Closed jacktang closed 2 years ago

jacktang commented 2 years ago

Hello,

I run the demo of CNM (https://flowmodelingcontrol.github.io/flowtorch-docs/1.1/notebooks/cnm_cylinder.html) and some segmentation fault error comes up:

[1]    14357 segmentation fault  python3 03-cnm.py

Maybe the problem is recorded in https://github.com/FlowModelingControl/flowtorch/issues/26. And my dataset is minimal dataset.
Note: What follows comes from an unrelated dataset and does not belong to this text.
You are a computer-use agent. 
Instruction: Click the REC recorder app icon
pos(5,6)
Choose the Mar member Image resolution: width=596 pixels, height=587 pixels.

AndreWeiner commented 2 years ago

Hi @jacktang, thanks for bringing up this issue. It would be helpful if you could provide some more details since I can't reproduce the error on my system. If you execute the notebook cell-by-cell, in which cell does the seg-fault happen? Can you also provide the installed versions of NumPy and ScikitLearn? E.g.:

>>> import numpy
>>> import sklearn
>>> numpy.__version__
1.22.3
>>> sklearn.__version__
1.1.2

Edit: yes, the problem is related to the minimal dataset. Most tutorials require the full dataset. The minimal dataset is only for unit testing.

Best, Andre

jacktang commented 2 years ago
>>> numpy.__version__
1.22.4
>>> sklearn.__version__
1.1.2

my OS is macOS Monterey 12.5.1

AndreWeiner commented 2 years ago

As mentioned above, you will have to download the full dataset to make the tutorial work. Nonetheless, there should be a warning/exception due to insufficient data to avoid the seg fault. Best, Andre

jacktang commented 2 years ago

Hello @AndreWeiner, I located the statement of causing segentation fault: https://github.com/FlowModelingControl/flowtorch/blob/main/flowtorch/rom/cnm.py#L106

      self._cluster = KMeans(n_clusters, **cluster_config).fit(
           reduced_state.T.numpy()  # batch dimension comes first in Scikit-Learn
        )

And the related issue on sklearn package: https://github.com/scikit-learn/scikit-learn/issues/23574

AndreWeiner commented 2 years ago

Hi @jacktang, thank you for digging into this. It appears to be a problem related to OpenMP and Blas on MacOS. Maybe an update can solve the problem:

python3 -m pip install --upgrade pip
pip3 install -U threadpoolctl scikit-learn

Not sure if the commands work out-of-the-box since I never used a Mac. Another workaround would be using a virtual environment created with, e.g., conda or venv. Cheers

jacktang commented 2 years ago

@AndreWeiner Thanks! I've gave up and switched to linux box 🥲, and it worked fine.